Les plantes endémiques de l’île de Madère

NADEJDA2015

Dans l’Océan atlantique, Madère est souvent, surnommée l’île aux fleurs. Cette petite île portugaise est riche d’environ 150 espèces végétales endémiques, pour la plupart protégées par la création de réserves naturelles et de parcs. Voici quelques espèces parmi tant d’autres que l’on peut trouver chez des pépiniéristes français.

Le géranium de Madère, la plante arbalète

Geranium maderense n’est pas facile de culture et faiblement rustique (-3°C/-4°C), mais il est tellement intéressant que ça vaut le coup d’essayer en pleine terre (notamment en Bretagne) ou en pot à hiverner dans la plupart des régions.
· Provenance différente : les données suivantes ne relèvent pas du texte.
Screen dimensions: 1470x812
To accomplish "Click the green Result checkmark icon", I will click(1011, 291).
Sur l’île de Madère, il pousse sur des pentes à 40% et s’accroche grâce à ses pétioles qui, quand ils vieillissent, durcissent et se transforment en échasses. Ce géranium à belle floraison printanière rose a besoin d’un sol très drainant ; il craint encore plus l’humidité que le froid. Pour se ressemer, il fait partie des plantes très futées… Après la floraison, quand l’air est sec, Geranium maderense propulse ses graines jusqu’à 6 mètres, ce qui permet à la plante-mère de ne pas être concurrencée par ses futurs bébés ! Autre tactique insolite : les graines qui ont germé sont capables d’enrouler leurs petites racines sur elles-mêmes, de se laisser porter par le vent. Dès qu’elles rencontrent un lieu favorable, la racine se déploie et la graine s’ancre, parfois loin de son lieu de germination. Conseil pour la culture en pot : en hiver, la plante se contente d’un grand verre d’eau par mois. 
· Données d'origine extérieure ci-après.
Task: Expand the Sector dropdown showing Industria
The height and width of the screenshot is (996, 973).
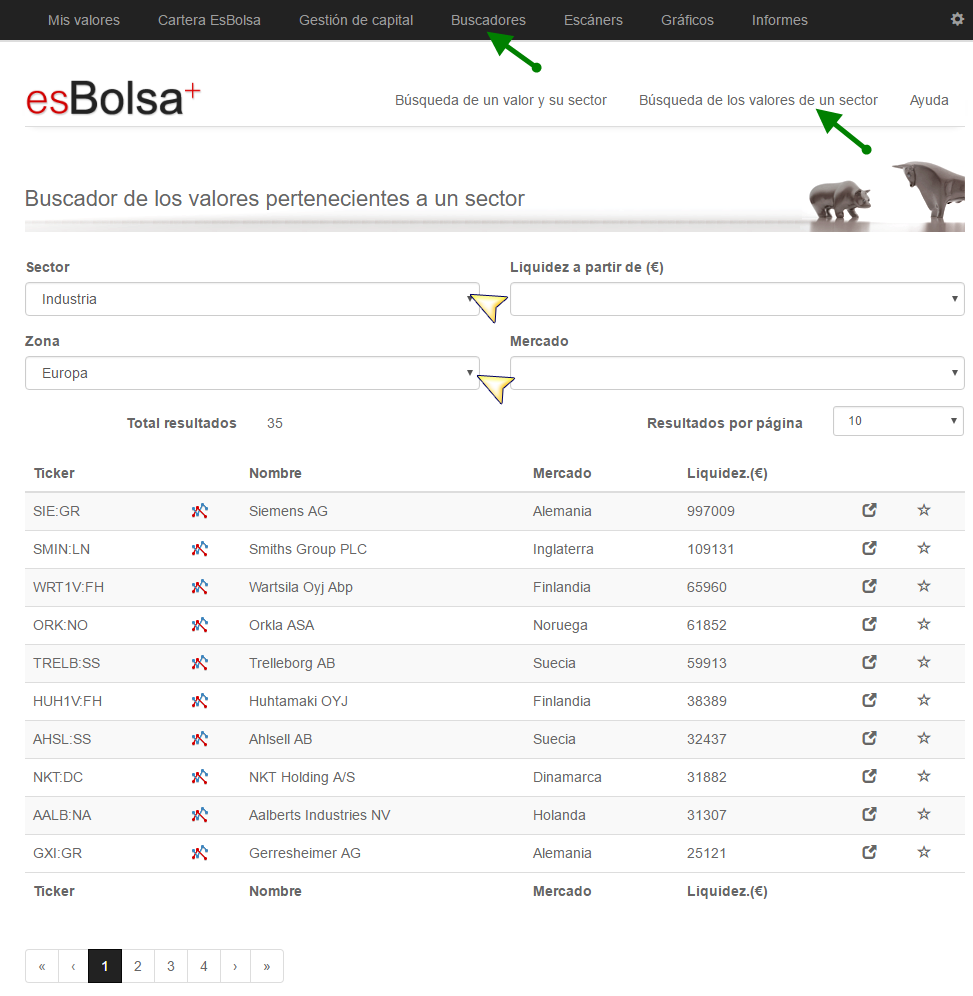Action: point(252,299)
pepiniere-bretagne.fr ; fuchsia-delhommeau.com ; pepiniere-brehat.com  

La marguerite de Madère (Argyranthemum pinnatifidum)
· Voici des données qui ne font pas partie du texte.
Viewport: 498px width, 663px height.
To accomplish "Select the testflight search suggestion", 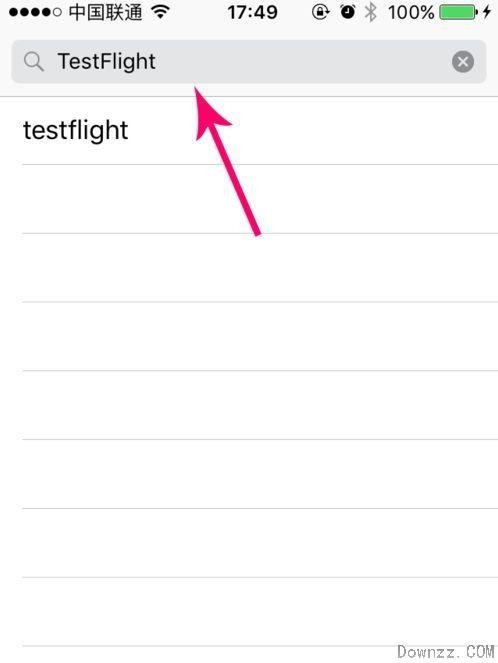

C’est une petite marguerite arbustive, au feuillage persistant, qui offre des fleurs blanches à cœur jaune dès la fin de l’hiver. Comme elle est compacte (60 x 50 cm), elle peut être cultivée en pleine terre comme en pot. Elle aime le soleil, n’a peur ni du vent ni des embruns, déteste avoir les pieds mouillés trop longtemps, apprécie des apports réguliers d’engrais liquide (en pot). Seul hic : elle est plutôt frileuse : -5°C maximum. En régions fraîches, si vous voulez la conserver, n’oubliez pas de faire des boutures pendant l’été, et de rentrer le pot à l’abri du gel. 

palmiersetcompagnie.fr

 

Aeonium glutinosum

C’est l’une des deux espèces d’Aeonium endémiques de Madère avec A. glandulosum (que l’on trouve aussi aux îles Canaries). C’est Hubert Debbash, pépiniériste spécialisé dans la production d’Aeonium qui en parle le mieux : “Sur l’île de Madère (…), l’Aeonium glutinosum peut être observé dans des contextes extrêmement variés. On le trouvera aussi bien sur le littoral, perché sur des dunes ou cloué dans un rocher qu’en moyenne montagne au milieu d’une végétation abondante. (…) Il accepte volontiers de se mélanger à d’autres végétaux sans craindre leur concurrence, ce qui permet de l’installer au jardin au milieu d’une plate-bande où il côtoie un parterre de fleurs annuelles ou vivaces. Bien entendu, l’Aeonium glutinosum doit son nom à cette glu qui peut rendre collante la plante. Mais n’exagérons pas cet aspect : on peut ne même pas le percevoir en touchant les feuilles au vert franc. C’est l’inflorescence qui est la plus marquée par cet aspect. Et quand vous aurez la chance de voir l’Aeonium glutinosum fleurir chez vous, vous serez émerveillé par la splendeur de sa hampe florale : élancée, puissante aussi bien que légère, elle porte des fleurs d’un jaune merveilleux qui resteront longtemps avant de produire les semences.” Tout est dit. Merci, Hubert ! 

Ferme botanique de Kerveat

 

L’orchis de Madère (Dactylorhiza foliosa)

C’est une orchidée terrestre et vivace, dont les tubercules ressemblent à des doigts d’où son nom. Le feuillage est dense, lancéolé, vert clair. Côté floraison, elle épanouit d’avril à juin, des inflorescences en épis. Les lèvres des fleurs rose pourpre à violet arborent des lignes ou des petits points. À Madère, cette orchidée se développe dans des zones montagneuses aux microclimats humides. Sa culture chez nous est réservée aux passionnés d’orchidées terrestres qui vont savoir reproduire ces conditions naturelles (sol humide, riche, acide et ombragé). Le feuillage disparaît fin août, début septembre. 60 x 40 cm. Rusticité : -30°C.